The Court next addressed “the traceability of the NBEO’s conduct to the injuries and harms alleged in the Complaints.”  Id. at *16.  The Court found that several allegations made it “plausible and likely that a breach of the NBEO’s database resulted in the fraudulent use of the Plaintiffs’ personal information” specifically:

  1. a group of optometrists around the country, including plaintiffs, noticed that fraudulent credit card accounts were opened in their names during the same time period;
  2. the cards were opened using personal information the plaintiffs had given the NBEO;
  3. the NBEO was the only common source that collected and stored social security numbers and outdated personal information; and
  4. other national optometry organizations do not store the same type of personal information or were able to investigate and confirm their databases were not breached.

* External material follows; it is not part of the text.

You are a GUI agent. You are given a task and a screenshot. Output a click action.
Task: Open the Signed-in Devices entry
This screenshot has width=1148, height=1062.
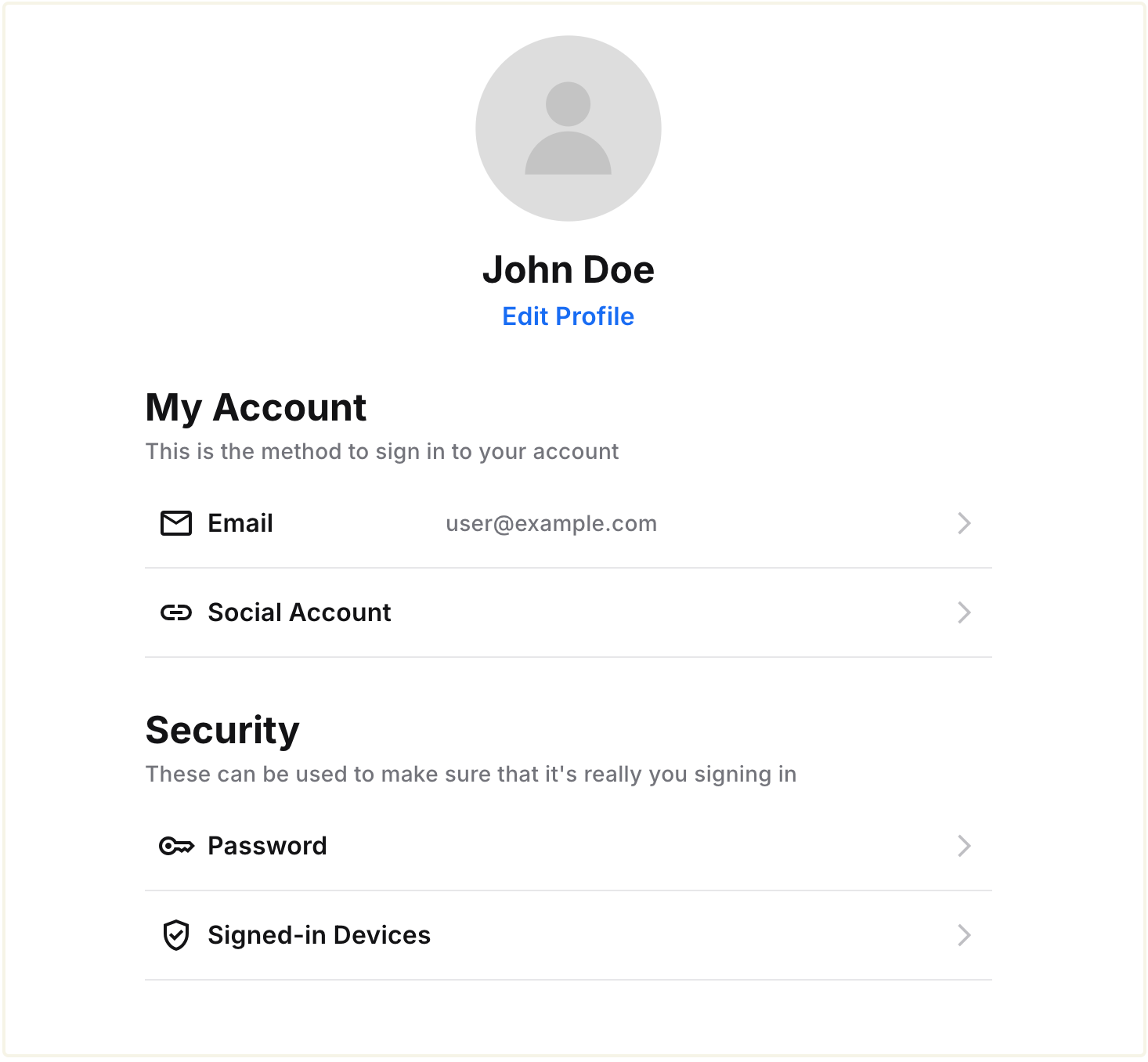pos(319,935)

These allegations were “plausible on their face with respect to traceability.”  Id. at *18.  The court did not address the third element of standing—redressability—because it was not contested by the NBEO.

Despite different conclusions, the Fourth Circuit’s decisions in Hutton and Beck are consistent.  Indeed, the Hutton decision reinforces the court’s holding in Beck:  that to establish Article III standing, plaintiffs cannot rely on bare allegations of possible future identity theft or personally incurred mitigation costs to protect against the threat of a possible future identity theft.  Plaintiffs must go further in their allegations, like was done in Hutton.

A split between the circuits on what constitutes an injury in fact in data breach cases remains—with the D.C., Sixth, Seventh, and Ninth Circuits recognizing that plaintiffs can establish an injury in fact at the pleading stage based on mere allegations of substantial risk of future identity theft, but the First and Third Circuits rejecting such an approach.